▶ **Set task**: Starting at the first line of the records and ending at the line that contains "(x=132, y=144)", format the lines as a JSON list of strings, one string per line, with blank lines omitted.

** start of Records shown **

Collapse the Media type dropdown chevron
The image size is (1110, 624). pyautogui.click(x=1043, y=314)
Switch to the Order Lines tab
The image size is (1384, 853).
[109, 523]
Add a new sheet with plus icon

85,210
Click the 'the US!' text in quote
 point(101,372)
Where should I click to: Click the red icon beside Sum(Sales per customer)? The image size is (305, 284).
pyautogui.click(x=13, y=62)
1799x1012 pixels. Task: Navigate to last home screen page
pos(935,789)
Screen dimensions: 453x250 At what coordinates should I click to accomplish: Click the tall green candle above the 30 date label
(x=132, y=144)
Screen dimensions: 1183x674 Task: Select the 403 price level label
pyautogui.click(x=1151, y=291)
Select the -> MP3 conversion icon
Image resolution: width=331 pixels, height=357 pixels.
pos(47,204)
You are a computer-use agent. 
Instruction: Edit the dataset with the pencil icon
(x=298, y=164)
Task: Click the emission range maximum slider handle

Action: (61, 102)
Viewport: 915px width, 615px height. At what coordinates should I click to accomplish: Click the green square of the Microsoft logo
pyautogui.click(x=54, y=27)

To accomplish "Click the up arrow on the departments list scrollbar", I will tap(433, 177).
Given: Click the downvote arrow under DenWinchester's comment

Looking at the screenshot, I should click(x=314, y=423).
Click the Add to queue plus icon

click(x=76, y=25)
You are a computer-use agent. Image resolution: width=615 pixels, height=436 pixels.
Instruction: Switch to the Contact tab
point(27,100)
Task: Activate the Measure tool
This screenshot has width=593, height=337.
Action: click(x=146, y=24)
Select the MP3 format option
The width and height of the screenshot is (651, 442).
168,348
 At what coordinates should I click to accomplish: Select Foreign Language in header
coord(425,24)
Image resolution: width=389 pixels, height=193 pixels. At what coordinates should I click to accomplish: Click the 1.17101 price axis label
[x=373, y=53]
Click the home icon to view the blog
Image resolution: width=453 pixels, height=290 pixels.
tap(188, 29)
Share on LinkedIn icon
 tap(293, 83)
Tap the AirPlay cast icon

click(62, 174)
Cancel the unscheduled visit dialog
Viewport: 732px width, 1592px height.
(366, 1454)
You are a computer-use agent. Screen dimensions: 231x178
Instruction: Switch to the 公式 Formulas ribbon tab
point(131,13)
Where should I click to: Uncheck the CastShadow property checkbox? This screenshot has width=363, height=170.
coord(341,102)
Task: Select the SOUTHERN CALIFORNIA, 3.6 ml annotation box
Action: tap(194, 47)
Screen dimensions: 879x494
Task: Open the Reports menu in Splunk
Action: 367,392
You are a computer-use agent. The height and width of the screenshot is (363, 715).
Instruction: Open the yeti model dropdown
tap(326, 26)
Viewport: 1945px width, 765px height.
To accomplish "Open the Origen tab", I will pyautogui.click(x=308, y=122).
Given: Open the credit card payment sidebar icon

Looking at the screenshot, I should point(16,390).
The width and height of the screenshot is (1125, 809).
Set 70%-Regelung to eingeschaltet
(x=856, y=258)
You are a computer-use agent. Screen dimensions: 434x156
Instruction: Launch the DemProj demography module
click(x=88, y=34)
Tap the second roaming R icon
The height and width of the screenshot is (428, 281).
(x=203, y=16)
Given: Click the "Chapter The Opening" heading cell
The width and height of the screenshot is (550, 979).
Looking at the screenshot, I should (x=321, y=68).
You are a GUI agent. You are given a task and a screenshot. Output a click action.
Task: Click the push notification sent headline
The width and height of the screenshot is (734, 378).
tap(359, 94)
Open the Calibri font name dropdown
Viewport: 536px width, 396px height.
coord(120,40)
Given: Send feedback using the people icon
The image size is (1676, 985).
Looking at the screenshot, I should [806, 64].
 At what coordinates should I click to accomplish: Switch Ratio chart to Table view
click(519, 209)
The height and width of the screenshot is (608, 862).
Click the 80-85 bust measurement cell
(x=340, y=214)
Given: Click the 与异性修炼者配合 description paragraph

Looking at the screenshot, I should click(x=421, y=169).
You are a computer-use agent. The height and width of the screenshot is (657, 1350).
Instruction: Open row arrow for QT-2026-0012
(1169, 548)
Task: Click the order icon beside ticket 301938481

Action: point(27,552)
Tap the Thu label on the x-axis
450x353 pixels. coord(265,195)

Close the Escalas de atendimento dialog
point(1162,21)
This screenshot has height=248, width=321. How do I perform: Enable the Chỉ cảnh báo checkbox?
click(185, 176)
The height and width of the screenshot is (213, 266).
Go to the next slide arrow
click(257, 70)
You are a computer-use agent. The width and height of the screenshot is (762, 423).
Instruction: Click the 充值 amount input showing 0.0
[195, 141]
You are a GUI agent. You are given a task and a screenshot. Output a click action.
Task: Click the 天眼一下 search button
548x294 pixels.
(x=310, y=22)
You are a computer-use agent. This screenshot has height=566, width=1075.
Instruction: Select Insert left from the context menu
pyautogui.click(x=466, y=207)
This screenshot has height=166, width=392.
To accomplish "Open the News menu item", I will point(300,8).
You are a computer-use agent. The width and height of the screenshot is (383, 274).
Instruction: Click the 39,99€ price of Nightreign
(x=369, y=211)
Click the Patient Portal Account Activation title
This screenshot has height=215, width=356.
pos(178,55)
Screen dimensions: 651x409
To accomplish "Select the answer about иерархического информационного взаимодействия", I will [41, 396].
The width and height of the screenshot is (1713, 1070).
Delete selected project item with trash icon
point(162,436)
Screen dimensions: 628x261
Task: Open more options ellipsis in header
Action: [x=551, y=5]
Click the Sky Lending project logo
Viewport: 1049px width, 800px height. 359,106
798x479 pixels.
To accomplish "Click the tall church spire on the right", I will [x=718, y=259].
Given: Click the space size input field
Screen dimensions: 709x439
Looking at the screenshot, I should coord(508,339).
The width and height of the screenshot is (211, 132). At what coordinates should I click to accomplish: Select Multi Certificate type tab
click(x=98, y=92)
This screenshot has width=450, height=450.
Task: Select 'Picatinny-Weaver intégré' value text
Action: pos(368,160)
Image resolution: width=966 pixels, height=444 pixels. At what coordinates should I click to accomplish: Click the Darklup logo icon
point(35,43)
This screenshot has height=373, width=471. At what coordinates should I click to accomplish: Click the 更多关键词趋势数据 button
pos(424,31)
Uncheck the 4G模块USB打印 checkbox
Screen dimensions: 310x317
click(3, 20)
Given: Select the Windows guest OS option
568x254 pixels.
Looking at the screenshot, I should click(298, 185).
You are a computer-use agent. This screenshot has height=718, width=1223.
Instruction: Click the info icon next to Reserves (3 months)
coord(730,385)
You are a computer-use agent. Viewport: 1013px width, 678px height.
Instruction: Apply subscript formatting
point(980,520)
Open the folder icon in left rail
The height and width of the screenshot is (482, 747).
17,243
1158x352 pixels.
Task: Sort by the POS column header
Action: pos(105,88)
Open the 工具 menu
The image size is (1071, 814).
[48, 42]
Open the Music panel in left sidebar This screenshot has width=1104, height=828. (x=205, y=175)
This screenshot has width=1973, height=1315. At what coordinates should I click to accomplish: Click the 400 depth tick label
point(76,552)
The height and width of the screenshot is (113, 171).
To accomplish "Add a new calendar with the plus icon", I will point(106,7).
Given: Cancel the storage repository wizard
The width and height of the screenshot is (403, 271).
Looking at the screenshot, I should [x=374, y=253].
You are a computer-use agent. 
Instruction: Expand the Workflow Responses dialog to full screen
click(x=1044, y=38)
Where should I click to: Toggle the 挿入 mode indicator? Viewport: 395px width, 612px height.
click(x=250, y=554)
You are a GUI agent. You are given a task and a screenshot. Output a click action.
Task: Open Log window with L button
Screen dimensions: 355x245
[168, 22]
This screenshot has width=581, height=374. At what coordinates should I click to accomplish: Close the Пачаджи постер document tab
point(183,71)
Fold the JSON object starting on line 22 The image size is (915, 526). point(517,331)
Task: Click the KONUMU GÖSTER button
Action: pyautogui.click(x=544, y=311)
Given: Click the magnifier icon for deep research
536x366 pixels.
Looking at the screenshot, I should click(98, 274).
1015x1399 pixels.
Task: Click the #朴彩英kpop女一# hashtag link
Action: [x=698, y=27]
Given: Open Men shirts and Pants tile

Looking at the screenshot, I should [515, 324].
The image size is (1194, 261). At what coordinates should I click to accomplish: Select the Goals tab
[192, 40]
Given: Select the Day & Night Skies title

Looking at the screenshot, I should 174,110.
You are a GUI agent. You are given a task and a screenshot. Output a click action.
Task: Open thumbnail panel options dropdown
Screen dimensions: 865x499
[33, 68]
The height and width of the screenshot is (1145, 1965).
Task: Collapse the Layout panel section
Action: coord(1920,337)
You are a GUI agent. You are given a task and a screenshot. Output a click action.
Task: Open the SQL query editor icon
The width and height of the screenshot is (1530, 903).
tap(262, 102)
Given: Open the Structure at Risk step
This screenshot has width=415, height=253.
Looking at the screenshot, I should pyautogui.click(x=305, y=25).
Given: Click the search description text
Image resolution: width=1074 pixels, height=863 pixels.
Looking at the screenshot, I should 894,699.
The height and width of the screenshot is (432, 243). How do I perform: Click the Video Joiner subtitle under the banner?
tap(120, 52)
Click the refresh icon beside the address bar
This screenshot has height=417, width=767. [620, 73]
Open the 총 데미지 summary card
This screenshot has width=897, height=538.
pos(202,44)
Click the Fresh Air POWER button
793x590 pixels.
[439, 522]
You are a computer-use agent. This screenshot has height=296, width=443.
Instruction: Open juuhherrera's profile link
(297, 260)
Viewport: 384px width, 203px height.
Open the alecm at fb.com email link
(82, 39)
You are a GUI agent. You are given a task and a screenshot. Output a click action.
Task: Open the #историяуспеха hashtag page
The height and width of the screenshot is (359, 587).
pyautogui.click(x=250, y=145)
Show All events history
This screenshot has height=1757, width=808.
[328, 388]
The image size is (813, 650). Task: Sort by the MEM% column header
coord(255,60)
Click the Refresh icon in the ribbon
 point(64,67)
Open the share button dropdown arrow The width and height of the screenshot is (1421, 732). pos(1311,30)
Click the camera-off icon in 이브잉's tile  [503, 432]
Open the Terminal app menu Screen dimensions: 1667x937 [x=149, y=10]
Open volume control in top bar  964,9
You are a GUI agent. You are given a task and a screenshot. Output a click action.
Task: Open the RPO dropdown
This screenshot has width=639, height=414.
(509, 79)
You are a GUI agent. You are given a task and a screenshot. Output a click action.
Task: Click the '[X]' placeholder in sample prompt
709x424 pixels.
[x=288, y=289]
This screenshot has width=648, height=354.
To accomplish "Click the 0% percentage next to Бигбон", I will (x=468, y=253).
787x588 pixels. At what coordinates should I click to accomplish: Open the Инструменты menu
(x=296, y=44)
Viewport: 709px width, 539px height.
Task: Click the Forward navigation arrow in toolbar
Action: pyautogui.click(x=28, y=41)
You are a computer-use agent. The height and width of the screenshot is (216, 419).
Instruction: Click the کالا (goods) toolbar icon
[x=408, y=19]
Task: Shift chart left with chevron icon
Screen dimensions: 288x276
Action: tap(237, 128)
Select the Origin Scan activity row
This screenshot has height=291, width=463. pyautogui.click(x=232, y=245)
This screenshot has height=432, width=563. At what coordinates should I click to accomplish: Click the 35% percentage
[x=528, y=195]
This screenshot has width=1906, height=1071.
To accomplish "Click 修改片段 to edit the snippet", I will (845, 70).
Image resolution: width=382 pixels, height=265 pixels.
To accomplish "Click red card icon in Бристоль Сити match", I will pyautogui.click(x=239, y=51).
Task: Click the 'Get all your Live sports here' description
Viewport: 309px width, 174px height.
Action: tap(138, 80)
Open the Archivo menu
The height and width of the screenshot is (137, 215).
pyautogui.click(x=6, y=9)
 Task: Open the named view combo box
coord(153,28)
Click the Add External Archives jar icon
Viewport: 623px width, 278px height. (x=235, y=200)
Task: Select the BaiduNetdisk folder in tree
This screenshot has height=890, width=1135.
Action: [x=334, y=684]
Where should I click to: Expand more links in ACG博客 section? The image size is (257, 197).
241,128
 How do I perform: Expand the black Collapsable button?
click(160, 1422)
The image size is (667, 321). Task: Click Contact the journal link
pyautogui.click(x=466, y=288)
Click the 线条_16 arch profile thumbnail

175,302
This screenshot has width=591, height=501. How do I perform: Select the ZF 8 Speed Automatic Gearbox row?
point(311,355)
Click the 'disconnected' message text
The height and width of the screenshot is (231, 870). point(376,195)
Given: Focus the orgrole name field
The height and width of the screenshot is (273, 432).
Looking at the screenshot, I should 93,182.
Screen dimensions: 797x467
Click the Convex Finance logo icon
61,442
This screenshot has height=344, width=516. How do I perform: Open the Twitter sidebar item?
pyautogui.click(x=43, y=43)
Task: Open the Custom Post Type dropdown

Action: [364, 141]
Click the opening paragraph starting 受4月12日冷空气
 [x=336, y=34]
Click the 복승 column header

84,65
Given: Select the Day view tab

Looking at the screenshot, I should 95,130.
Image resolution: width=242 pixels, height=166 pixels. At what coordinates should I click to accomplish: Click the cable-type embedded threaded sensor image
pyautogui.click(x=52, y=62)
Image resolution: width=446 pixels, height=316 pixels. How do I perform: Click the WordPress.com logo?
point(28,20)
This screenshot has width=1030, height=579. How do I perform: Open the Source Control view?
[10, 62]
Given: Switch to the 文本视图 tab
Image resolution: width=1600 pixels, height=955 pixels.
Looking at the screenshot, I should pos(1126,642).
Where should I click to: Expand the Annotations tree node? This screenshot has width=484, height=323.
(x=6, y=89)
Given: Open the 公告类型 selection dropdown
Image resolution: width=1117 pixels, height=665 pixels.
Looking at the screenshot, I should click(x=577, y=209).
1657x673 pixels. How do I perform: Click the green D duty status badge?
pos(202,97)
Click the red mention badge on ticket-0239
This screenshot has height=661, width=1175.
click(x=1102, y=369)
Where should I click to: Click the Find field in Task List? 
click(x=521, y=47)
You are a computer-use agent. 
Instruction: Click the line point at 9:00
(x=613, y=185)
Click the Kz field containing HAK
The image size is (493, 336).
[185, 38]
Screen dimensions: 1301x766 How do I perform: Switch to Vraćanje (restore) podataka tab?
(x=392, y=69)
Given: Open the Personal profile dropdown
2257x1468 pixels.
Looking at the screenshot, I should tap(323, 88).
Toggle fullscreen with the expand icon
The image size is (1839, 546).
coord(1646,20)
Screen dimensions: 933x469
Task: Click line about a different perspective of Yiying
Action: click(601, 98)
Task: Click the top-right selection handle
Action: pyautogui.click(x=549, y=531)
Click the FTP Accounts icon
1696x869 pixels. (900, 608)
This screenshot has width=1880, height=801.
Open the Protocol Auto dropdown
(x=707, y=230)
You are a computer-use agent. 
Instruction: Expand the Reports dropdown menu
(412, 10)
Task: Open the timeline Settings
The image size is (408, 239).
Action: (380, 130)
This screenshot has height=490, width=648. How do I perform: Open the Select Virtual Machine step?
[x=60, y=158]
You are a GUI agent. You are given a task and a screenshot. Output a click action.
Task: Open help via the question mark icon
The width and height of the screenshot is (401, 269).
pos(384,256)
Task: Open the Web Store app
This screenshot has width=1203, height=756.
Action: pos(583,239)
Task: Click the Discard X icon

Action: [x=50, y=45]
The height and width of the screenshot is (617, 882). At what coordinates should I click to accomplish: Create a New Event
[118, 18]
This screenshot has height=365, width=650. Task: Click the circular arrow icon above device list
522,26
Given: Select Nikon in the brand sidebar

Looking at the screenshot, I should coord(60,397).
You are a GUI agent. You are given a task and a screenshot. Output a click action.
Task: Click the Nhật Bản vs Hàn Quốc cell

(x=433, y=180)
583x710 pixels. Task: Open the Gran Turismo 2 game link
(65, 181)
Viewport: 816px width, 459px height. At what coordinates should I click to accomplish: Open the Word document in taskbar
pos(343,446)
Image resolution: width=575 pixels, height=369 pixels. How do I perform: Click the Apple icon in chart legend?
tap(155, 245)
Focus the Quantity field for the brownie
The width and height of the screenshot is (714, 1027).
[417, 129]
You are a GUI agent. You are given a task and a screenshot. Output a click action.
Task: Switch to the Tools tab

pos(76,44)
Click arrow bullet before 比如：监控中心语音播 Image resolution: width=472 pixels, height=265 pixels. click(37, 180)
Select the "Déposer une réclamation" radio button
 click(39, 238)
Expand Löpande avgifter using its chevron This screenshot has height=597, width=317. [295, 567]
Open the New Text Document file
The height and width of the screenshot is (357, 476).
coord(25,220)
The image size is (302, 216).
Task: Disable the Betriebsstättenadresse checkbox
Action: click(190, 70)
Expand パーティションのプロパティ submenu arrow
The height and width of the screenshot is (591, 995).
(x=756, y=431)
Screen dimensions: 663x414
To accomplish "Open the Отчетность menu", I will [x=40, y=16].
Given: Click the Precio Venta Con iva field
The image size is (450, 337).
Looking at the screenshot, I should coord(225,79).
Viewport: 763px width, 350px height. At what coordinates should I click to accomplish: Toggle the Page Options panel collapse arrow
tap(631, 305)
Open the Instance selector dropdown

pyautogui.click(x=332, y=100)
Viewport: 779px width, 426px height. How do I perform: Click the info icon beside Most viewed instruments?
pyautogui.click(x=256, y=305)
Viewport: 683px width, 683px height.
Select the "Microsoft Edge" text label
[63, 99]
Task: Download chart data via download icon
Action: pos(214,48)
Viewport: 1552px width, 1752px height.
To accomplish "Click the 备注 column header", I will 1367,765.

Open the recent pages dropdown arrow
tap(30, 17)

** end of Records shown **

▶ **Written solution**:
[
  "Collapse the Media type dropdown chevron",
  "The image size is (1110, 624). pyautogui.click(x=1043, y=314)",
  "Switch to the Order Lines tab",
  "The image size is (1384, 853).",
  "[109, 523]",
  "Add a new sheet with plus icon",
  "85,210",
  "Click the 'the US!' text in quote",
  " point(101,372)",
  "Where should I click to: Click the red icon beside Sum(Sales per customer)? The image size is (305, 284).",
  "pyautogui.click(x=13, y=62)",
  "1799x1012 pixels. Task: Navigate to last home screen page",
  "pos(935,789)",
  "Screen dimensions: 453x250 At what coordinates should I click to accomplish: Click the tall green candle above the 30 date label",
  "(x=132, y=144)"
]